There Are Several (Imperfect) Ways That You Can Make Your Data Less Vulnerable at the Border.

What can you do to keep the government from arbitrarily rummaging through your sensitive or confidential information during your international travels? There are several ways that you can protect your data at the border, though none is 100% gauranteed to keep the government’s hands off your devices or your travels stress-free. Different approaches might be better for different travelers, devices, and data, but all of these precautions will help to keep your information significantly more secure during border crossings:

Carry as little data as possible over the border. Travel with a clean device that contains only the information you need for a particular trip, and then securely delete those files before returning to the United States.

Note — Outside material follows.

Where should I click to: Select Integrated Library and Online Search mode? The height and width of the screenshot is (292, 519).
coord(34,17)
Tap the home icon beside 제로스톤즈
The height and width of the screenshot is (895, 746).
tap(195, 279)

Remember that merely deleting files from a device doesn’t mean that they’re unrecoverable. Deleted files can be trivially undeleted, in whole or in part, by forensic software. You must overwrite the file contents to securely delete them.

Consider taking an inexpensive “travel” laptop with you instead of a machine that you use every day. Or if your laptop allows you to remove the hard drive easily — for instance, by sliding it out a side bay — you might use a totally different hard drive for international travel and leaving your regular drive safely at home.

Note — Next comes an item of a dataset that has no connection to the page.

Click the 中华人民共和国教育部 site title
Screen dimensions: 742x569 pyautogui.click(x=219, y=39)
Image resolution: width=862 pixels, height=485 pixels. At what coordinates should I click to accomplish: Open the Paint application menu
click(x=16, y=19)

Keep a backup of your data elsewhere. Government agents could seize your laptop, phone, or other devices for no reason at all. You should be prepared for the possibility that you could be deprived of access your data for some time, and store copies somewhere else that you can easily access if your devices are detained at the border.

Encrypt the data on your device. Encrypt your hard drive with a strong crypto protocol. Choose a strong passphrase that can resist brute force attacks. Even if border agents seek assistance from other agencies to attempt to decrypt your data — as provided by CBP and ICE’s policies — they are unlikely to be able to access your information without either getting your help or investing far more time and effort into reviewing your data than they may want to spend.

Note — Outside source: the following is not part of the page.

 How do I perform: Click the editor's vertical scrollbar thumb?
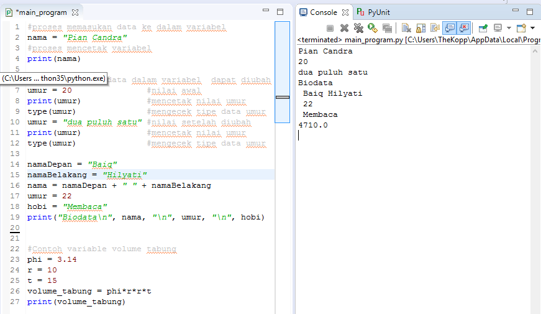(x=282, y=97)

What if a border agent asks you to turn over your encryption keys? As a legal matter, border agents can’t force you to decrypt your data, divulge passphrases, or answer questions — only a judge can, and only if the Fifth Amendment privilege against self-incrimination does not apply. This privilege protects people from being forced to make statements that could lead the government to prosecute them for a crime. The right does not shield the actual data on a laptop or phone from disclosure. But two federal courts have held that even a judge can’t make a person divulge his passphrase to the government when the act of revealing the passphrase would show that he has control over potentially incriminating files. In re Boucher, No. 2:06-mj-91, 2007 U.S. Dist. LEXIS 87951, at *13 (D. Vt. Nov. 27, 2007), reversed on other grounds, 2009 U.S. Dist. LEXIS 13006 (D. Vt. Feb. 29, 2009); United States v. Kirschner, Misc No. 09-MC-50872, 2010 U.S. Dist. LEXIS 30603, at **10-11 (E.D. Mich. March 30, 2010). If you’re facing a situation in which the government is trying to force you to reveal encryption keys, let us know.

Be aware that if you fail to provide a passphrase or decrypt information upon request, there are a number of possible consequences. A border agent may seize your device and allow you to continue on your trip. The agent may detain you at the border. Or the agent may just shrug and and let you pass. It’s hard to predict what will happen, but you should be prepared for any of these possibilities, and consider how you would deal with each of them.

If you choose to answer government officials’ questions, always be honest about the contents of your computers and whether you’re carrying other data storage devices over the border. The consequences of lying to the government could be much more severe than the consequences of declining to answer questions or provide assistance.

Remember to shut down your device completely before going through customs so that the cold boot attack investigated by EFF, Princeton University and other researchers can’t be used to retrieve your encryption keys.